Last week, a Japanese user of a Fujitsu notebook suffered minor burns to his hand when the computer's battery sparked.
That particular battery model was already included in a global recall of more than nine million Sony-made batteries by computer makers Apple, Dell, Fujitsu, Gateway, Toshiba, and others -- a recall that is costing Sony upwards of $430 million, according to the company's own estimate.
According to the U.S. Consumer Product Safety Commission, which tracks product recalls on behalf of the public, there have been 16 reports of notebook computer batteries causing "minor property damage" or "minor burns" when they overheated.
All Fuss, No Fury?
According to Carmi Levy, senior analyst with the Info-Tech Research Group, the recalls will hurt Sony and its partners in the near future, but not in the long run. "Every vendor that's involved has taken and continues to take a hit to its reputation, in terms of its ability to deliver safe product to the market," said Levy.

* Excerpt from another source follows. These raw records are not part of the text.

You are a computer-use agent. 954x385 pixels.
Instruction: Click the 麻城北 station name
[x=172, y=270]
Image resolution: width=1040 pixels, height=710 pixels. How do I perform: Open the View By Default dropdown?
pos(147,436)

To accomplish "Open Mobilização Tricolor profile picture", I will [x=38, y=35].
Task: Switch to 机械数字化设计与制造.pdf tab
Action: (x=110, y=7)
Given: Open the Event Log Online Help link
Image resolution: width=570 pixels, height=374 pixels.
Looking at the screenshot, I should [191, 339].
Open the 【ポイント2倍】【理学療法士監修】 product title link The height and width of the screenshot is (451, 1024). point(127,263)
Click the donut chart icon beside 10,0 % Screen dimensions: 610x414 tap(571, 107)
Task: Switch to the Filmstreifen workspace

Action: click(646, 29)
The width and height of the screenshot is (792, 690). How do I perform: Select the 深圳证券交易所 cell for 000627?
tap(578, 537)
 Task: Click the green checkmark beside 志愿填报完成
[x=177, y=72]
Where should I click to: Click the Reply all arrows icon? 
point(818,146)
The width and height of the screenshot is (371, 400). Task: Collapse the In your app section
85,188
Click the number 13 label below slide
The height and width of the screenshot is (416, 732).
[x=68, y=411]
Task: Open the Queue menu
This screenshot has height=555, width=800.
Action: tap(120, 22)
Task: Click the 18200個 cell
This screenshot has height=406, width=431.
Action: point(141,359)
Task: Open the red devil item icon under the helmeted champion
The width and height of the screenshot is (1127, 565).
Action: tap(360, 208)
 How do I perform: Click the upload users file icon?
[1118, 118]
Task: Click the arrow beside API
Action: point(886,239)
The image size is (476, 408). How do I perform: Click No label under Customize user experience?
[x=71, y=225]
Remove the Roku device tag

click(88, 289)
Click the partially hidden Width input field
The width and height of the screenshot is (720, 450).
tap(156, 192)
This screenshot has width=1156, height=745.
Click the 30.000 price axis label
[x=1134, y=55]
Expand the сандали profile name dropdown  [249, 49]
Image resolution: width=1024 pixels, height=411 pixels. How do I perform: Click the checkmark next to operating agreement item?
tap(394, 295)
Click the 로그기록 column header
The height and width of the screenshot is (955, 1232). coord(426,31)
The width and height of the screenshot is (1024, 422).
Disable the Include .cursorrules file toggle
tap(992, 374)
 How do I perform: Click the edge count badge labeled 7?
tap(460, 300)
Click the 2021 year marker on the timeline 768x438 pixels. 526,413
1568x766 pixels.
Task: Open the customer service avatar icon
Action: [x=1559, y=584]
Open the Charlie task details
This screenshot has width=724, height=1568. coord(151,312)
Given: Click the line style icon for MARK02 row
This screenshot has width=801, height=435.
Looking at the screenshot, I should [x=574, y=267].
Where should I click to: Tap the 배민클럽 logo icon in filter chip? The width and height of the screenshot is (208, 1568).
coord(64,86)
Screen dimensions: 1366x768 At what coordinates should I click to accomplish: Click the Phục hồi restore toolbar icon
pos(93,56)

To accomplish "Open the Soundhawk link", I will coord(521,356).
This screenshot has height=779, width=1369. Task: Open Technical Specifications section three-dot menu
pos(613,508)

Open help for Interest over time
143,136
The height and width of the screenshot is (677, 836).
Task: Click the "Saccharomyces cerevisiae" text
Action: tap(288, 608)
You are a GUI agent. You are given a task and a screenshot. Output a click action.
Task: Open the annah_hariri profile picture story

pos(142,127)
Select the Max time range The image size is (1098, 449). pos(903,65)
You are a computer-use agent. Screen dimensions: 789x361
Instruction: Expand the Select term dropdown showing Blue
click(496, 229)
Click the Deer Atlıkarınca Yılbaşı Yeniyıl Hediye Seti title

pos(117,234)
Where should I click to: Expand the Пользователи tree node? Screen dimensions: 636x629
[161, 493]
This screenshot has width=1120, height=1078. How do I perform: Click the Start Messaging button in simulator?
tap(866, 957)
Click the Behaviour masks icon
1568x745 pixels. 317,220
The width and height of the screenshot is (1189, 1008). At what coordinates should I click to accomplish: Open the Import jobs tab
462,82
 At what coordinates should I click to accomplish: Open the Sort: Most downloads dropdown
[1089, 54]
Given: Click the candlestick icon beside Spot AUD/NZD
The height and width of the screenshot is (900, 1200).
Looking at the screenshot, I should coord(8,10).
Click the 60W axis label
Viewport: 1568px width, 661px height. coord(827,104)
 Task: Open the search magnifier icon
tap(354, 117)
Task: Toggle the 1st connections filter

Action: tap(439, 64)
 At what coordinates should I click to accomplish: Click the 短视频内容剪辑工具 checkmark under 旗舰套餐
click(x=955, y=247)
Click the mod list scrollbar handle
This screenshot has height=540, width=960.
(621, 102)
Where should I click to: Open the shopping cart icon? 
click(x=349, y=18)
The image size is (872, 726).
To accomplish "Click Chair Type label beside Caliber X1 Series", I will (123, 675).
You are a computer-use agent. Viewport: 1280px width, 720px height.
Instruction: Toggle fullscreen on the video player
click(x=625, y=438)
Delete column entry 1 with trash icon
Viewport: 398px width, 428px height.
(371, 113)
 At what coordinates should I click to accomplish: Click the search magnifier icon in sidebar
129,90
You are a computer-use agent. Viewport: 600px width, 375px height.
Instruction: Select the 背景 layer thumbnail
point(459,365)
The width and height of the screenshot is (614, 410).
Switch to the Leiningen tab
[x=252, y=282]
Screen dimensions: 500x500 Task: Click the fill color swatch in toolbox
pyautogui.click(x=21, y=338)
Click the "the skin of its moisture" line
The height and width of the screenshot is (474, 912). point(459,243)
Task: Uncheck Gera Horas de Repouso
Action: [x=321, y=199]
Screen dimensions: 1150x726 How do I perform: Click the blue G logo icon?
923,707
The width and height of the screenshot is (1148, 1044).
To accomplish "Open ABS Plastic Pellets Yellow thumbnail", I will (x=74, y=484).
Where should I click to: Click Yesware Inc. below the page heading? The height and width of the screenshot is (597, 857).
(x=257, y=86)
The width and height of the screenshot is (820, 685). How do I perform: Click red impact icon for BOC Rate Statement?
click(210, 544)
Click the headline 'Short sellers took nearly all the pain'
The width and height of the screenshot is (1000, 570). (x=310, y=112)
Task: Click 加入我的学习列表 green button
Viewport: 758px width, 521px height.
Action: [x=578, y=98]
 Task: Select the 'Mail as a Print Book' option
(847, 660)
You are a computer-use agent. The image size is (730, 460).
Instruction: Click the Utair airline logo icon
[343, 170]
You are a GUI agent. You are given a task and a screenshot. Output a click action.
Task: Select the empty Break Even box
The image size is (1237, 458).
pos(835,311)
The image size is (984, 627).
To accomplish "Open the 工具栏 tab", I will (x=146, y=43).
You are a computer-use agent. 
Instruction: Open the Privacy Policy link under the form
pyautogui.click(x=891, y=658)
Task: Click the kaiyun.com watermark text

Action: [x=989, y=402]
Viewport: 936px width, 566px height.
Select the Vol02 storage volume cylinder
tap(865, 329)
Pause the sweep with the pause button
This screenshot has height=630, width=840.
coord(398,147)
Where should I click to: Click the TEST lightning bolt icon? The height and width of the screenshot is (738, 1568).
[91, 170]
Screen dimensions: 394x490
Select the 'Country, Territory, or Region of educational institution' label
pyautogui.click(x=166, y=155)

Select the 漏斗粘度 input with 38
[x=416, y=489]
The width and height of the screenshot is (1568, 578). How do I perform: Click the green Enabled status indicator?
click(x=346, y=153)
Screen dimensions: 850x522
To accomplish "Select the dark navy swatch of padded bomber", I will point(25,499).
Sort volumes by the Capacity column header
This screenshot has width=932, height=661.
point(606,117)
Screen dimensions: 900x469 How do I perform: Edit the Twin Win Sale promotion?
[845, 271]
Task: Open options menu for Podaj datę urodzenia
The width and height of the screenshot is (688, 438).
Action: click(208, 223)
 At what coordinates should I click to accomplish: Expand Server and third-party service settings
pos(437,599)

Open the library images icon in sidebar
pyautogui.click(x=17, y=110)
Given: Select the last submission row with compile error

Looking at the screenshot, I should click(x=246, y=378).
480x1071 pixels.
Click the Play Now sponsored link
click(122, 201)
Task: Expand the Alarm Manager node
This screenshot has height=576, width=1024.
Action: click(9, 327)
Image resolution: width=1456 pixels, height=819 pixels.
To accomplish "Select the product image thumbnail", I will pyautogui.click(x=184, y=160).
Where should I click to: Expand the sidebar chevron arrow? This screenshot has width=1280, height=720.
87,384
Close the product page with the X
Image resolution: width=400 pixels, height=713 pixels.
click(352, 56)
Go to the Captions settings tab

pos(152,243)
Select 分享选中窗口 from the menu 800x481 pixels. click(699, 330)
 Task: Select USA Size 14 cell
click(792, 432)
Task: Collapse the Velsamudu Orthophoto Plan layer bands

But, he added, time heals all wounds -- at least for big-name computer vendors. "Five years from now, Dell will still be a major player in the hardware space. Sony will still be a major supplier of components to Dell, to Fujitsu, to others," said Levy. "Nobody is going to stay awake at night worrying about that big battery recall from 2006."
Info-Tech rang the bell over faulty batteries as early as this spring in a press release that called attention to a growing number of recalls and design issues. "We were called alarmists, fearmongers," said Levy. "The term 'chicken little' was bandied about on at least one occasion."
But in August, Dell announced a major recall, noting that certain Sony batteries could, in rare conditions, overheat, spark, and catch fire. Sony has since claimed that a combination of design and production flaws account for the problem.
Power to the People?
"Consumers and enterprise buyers of technology tend to have shorter attention spans than we give them credit for," said Levy. "So in the long term, this will simply be another footnote to history."
But even footnotes have lessons to learn. Not least of these is the way that information -- and safety information, above all -- spreads quickly in an age of Internet-empowered consumers.
According to Levy, what used to pass for urban legend of mere rumor can spark a flame in the Web's underbrush of blogs, wikis, and podcasts. And that can catch a company off guard.
"Before the organization even realizes it has a problem, a major firestorm could have erupted," he said. In response, vendors should act to contain the problem before it grows.
"The lessons learned from the Great Battery Recall of 2006," said Levy, "are that even small sparks can become very large flames, and very quickly."